Below, some lines carry pictures; leave those pictures out and retype exactly the lines from the one with "You are a computer-use" through the one with "Click the Google Photos folder icon".

Records for processing:
#####

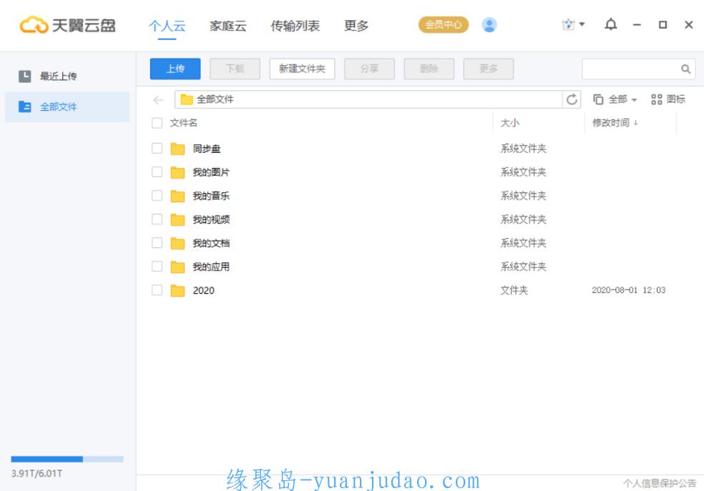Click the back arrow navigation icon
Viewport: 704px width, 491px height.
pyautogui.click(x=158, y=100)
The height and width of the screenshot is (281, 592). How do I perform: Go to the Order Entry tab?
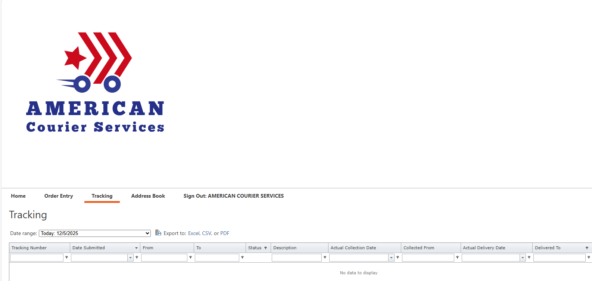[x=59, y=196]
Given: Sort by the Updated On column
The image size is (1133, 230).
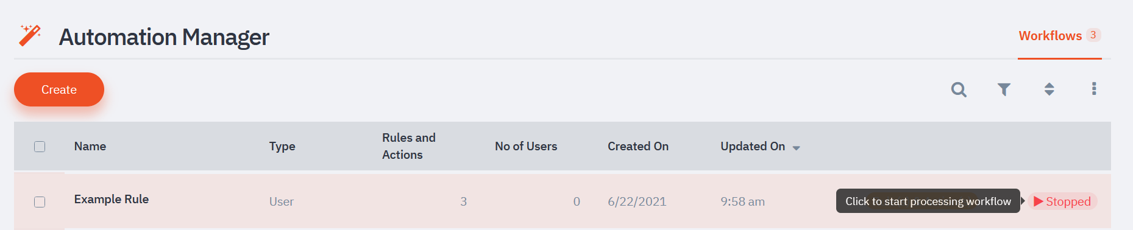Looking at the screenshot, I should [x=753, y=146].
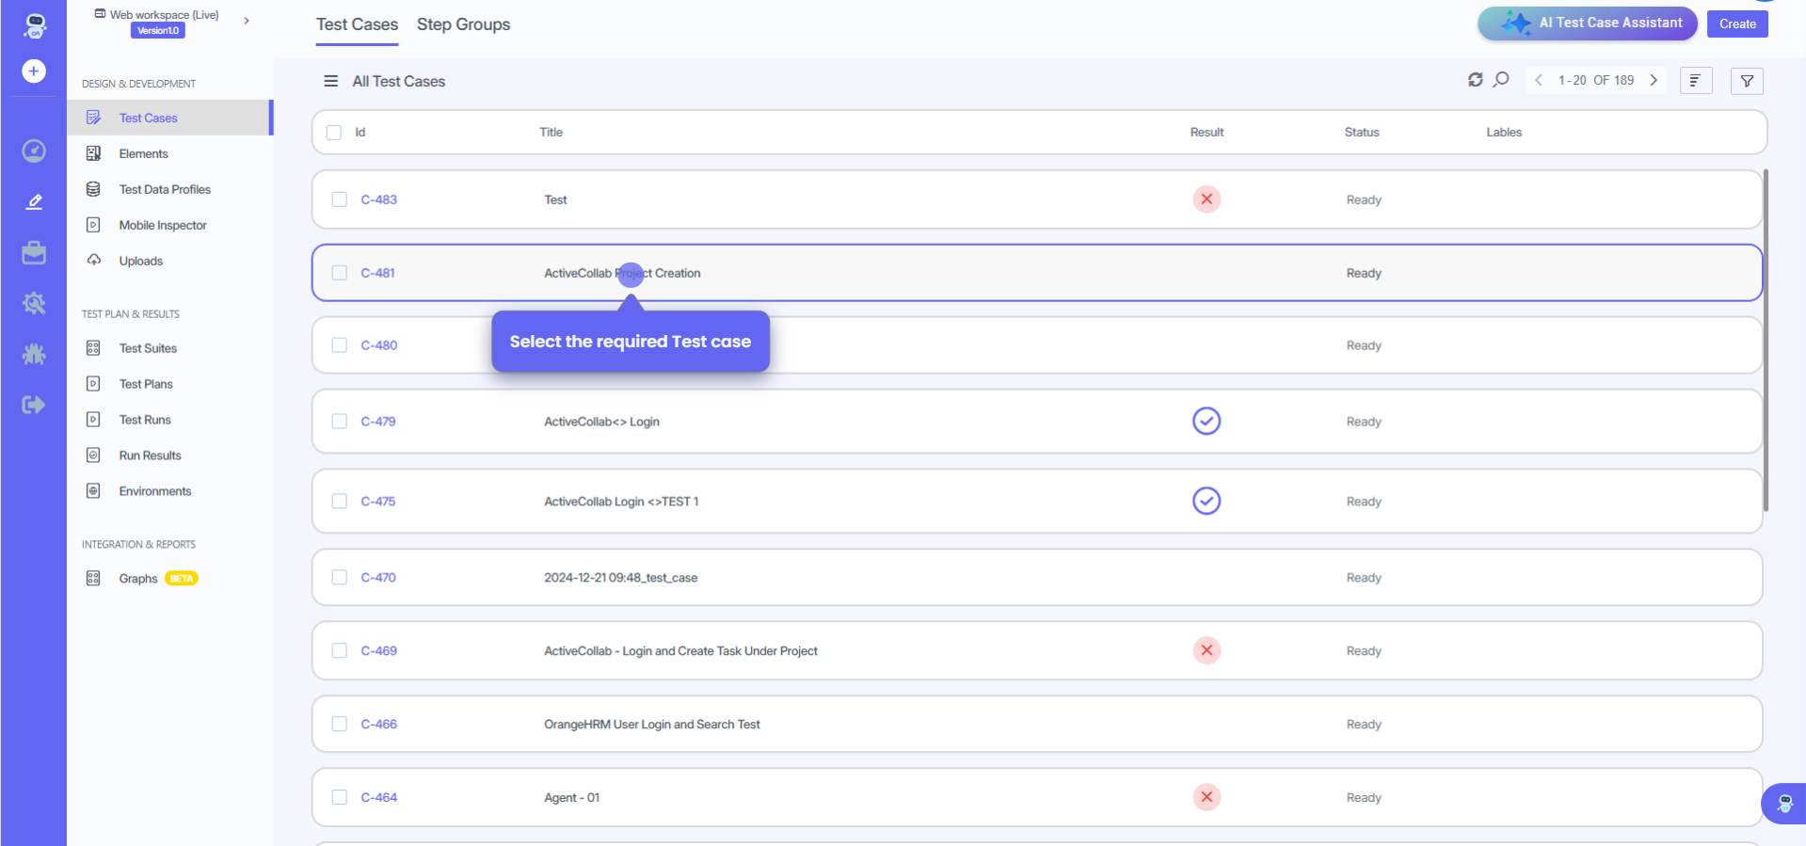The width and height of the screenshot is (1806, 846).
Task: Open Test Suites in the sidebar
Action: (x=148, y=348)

#####

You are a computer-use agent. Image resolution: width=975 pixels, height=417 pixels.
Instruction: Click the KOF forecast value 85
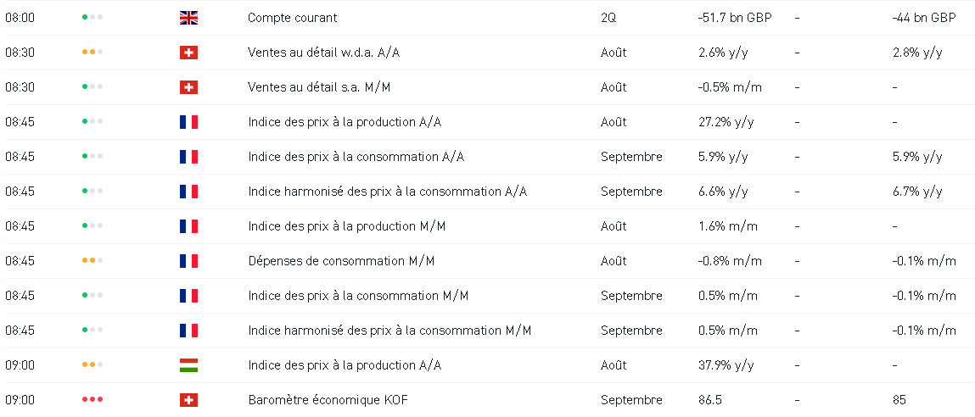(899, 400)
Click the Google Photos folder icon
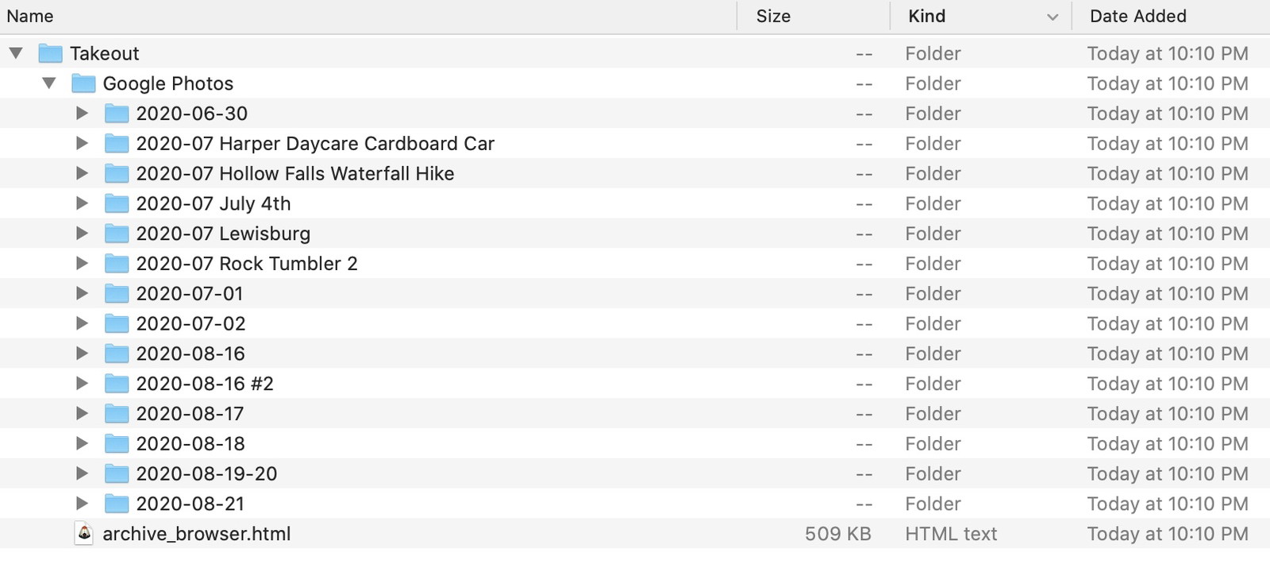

#####

Output below:
You are a computer-use agent. Image resolution: width=975 pixels, height=417 pixels.
Instruction: Click the KOF forecast value 85
(899, 400)
Click the Google Photos folder icon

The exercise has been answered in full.